1151

1151. Minimum Swaps to Group All 1's Together (Medium)

Given a binary array data, return the minimum number of swaps required to group all 1’s present in the array together in any place in the array.

 

Example 1:

Input: data = [1,0,1,0,1]
Output: 1
Explanation: There are 3 ways to group all 1's together:
[1,1,1,0,0] using 1 swap.
[0,1,1,1,0] using 2 swaps.
[0,0,1,1,1] using 1 swap.
The minimum is 1.

Example 2:

Input: data = [0,0,0,1,0]
Output: 0
Explanation: Since there is only one 1 in the array, no swaps are needed.

Example 3:

Input: data = [1,0,1,0,1,0,0,1,1,0,1]
Output: 3
Explanation: One possible solution that uses 3 swaps is [0,0,0,0,0,1,1,1,1,1,1].

 

Constraints:

• 1 <= data.length <= 105
• data[i] is either 0 or 1.

Companies: Amazon, Uber, Expedia

Related Topics:
Array, Sliding Window

Similar Questions:

• Minimum Adjacent Swaps for K Consecutive Ones (Hard)
• Minimum Swaps to Group All 1's Together II (Medium)
• Time Needed to Rearrange a Binary String (Medium)

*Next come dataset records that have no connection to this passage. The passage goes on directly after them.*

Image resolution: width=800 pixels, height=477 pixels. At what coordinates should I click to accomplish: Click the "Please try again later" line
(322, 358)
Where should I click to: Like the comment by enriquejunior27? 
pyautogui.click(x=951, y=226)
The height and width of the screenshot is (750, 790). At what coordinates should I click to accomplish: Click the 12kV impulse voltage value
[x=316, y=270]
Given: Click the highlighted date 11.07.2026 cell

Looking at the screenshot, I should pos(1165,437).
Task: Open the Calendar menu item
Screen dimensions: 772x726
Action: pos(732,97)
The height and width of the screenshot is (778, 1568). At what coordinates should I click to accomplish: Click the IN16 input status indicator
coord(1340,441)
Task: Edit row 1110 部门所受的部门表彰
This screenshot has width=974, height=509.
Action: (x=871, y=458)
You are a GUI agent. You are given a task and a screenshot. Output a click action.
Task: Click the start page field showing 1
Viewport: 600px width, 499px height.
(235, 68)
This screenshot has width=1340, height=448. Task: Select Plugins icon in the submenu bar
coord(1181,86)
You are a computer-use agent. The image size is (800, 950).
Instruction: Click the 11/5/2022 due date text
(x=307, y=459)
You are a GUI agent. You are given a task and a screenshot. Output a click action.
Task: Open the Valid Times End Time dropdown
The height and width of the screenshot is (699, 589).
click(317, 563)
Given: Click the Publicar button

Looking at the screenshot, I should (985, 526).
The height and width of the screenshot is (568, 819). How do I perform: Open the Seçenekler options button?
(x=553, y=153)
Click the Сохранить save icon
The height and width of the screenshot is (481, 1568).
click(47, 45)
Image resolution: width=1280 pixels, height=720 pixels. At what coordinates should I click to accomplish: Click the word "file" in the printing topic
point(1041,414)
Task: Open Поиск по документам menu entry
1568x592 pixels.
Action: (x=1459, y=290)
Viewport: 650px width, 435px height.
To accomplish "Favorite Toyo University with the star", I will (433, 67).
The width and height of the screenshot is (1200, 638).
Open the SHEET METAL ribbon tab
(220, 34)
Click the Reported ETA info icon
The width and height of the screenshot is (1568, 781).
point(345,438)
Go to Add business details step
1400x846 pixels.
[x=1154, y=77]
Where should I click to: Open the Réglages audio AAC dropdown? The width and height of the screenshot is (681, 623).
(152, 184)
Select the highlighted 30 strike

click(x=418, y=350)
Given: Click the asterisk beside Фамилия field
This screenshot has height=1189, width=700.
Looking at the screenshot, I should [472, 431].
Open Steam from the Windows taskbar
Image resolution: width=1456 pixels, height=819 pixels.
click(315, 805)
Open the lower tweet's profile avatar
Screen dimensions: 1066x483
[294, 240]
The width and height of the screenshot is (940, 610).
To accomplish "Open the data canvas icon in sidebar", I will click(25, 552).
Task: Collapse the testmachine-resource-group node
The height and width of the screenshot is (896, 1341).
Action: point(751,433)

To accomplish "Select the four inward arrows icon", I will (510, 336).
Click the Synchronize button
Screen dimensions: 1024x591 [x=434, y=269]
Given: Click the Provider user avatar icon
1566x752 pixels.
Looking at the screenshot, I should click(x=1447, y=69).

Solution 1. Fixed-length Sliding Window

// OJ: https://leetcode.com/problems/minimum-swaps-to-group-all-1s-together
// Author: github.com/lzl124631x
// Time: O(N)
// Space: O(1)
class Solution {
public:
    int minSwaps(vector<int>& A) {
        int total = accumulate(begin(A), end(A), 0), N = A.size(), one = 0, ans = N;
        for (int i = 0; i < N; ++i) {
            one += A[i];
            if (i - total >= 0) one -= A[i - total];
            ans = min(ans, total - one);
        }
        return ans;
    }
};